Lo scienziato italiano: "Grazie alla scoperta del virus e al test da lui sviluppato, è stato possibile eliminare la trasmissione dell’epatite C attraverso le trasfusioni di sangue"
Con uno degli scienziati premiati con il Nobel per la Medicina firmò uno studio sul recettore del virus dell’epatite C. Ed è quindi anche con un pizzico di emozione che Sergio Abrignani, docente di Patologia Generale all’università Statale di Milano, commenta il premio ai tre virologi che con il loro lavoro hanno contribuito a salvare milioni di vite. “Era atteso da anni ed è stato più che meritato. Grazie alla scoperta del virus e al test da lui sviluppato, è stato possibile eliminare la trasmissione dell’epatite C attraverso le trasfusioni di sangue. La sua è stata una scoperta immensa per la salute umana, ha cambiato la vita a milioni di persone. Il Nobel era atteso da tempo ed è stato diverse volte tra i finalisti”, continua Abrignani, che racconta di aver lavorato per molti anni insieme a Houghton. “Io ho scoperto il recettore del virus dell’epatite C – precisa – cioè la sua porta di ingresso, e lui mi ha dato molti reagenti per lavorare sui miei test“. Abrignani, interpellato dall’Adnkronos, è una miniera di aneddoti su Houghton, scienziato britannico oggi trapiantato in Canada, fresco di premio Nobel 2020 per la Medicina, condiviso con i due colleghi americani Harvey J. Alter e Charles M. Rice: “Sono amici fraterni hanno lavorato insieme a San Francisco alla Chiron, “una delle prime aziende biotech al mondo”, hanno condiviso il miraggio di un vaccino contro l’epatite C e firmato una ventina di studi insieme, di cui “uno solo io e lui su Nature nel 2005 in cui facevamo un report un po’ triste delle prospettive su un’iniezione scudo che non ci sarebbe mai stata”.
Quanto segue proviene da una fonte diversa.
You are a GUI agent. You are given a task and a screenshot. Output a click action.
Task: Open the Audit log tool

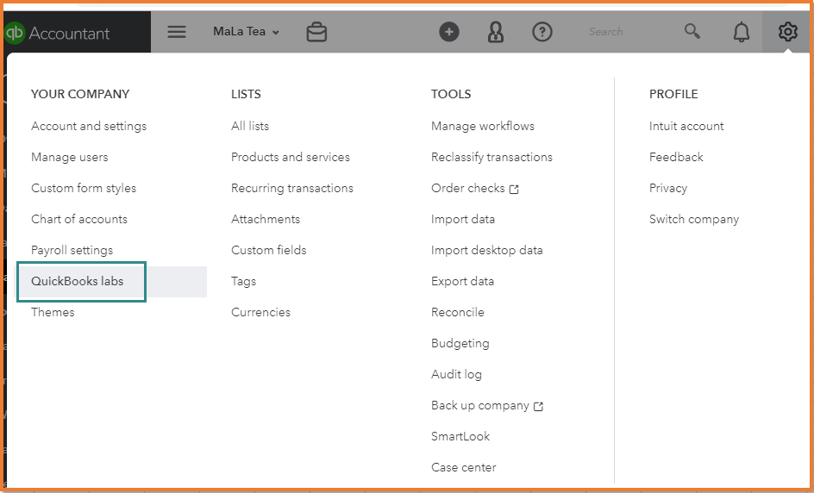[x=456, y=374]
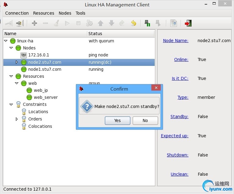Click the broom cleanup resource icon
Image resolution: width=234 pixels, height=194 pixels.
(x=56, y=23)
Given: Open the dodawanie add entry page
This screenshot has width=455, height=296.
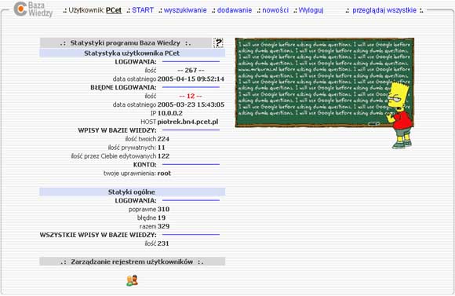Looking at the screenshot, I should (x=235, y=10).
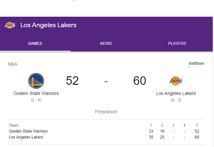Viewport: 214px width, 147px height.
Task: Click the Warriors score of 52
Action: click(72, 81)
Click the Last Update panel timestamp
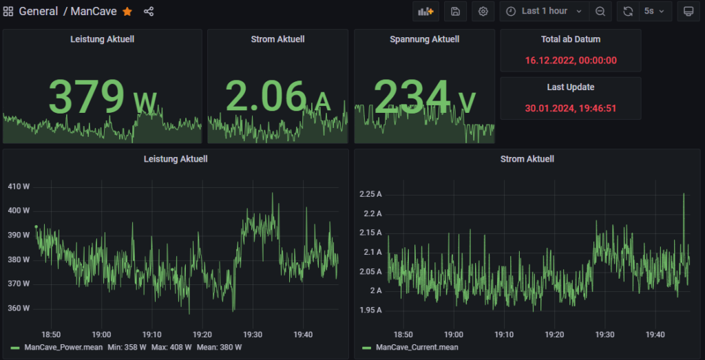This screenshot has width=705, height=360. click(x=570, y=108)
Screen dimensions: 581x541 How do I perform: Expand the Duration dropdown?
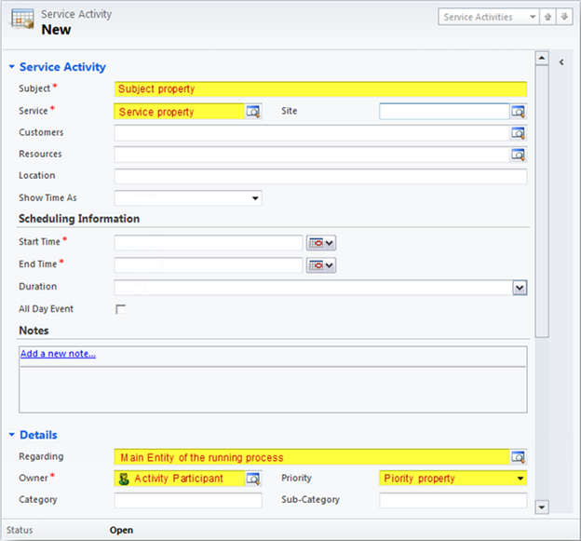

Abrignani ha condiviso con lui anche l’importante scoperta “del recettore del virus CD81, cioè della porta d’ingresso del virus nelle cellule umane. Pubblicammo su Science nel 1998”. È questo uno dei lavori a firma di Abrignani più citati. Ma c’è di più nel rapporto che lo lega a Houghton: un enorme fattore umano. “Gli chiedevo aiuto non essendo madrelingua – ricorda – Una lettera di insulti senza insultare, era la richiesta. E lui era imbattibile. Queste lettere le ho conservate e ogni volta che le rileggo sorrido”. Dai racconti di Abrignani emergono sprazzi di vita da Nobel e la storia di un’amicizia. Quando lui, giovane ricercatore italiano di belle speranze, traslocò negli States in California, ancora senza residenza né carta di credito Usa, fu proprio Houghton a ‘garantire’ per lui per il contratto dell’energia elettrica. “Ci presentammo insieme alla compagnia dell’elettricità e Houghton firmò che se non pagavo rispondeva lui. Da allora ci scherzava sopra e mi chiedeva: hai pagato la bolletta?. È una gran persona, ha dato un contributo immenso alla medicina del Novecento. Oggi gli ho scritto un messaggio: ‘Alla fine lo hai preso, era l’incipit”, non a caso.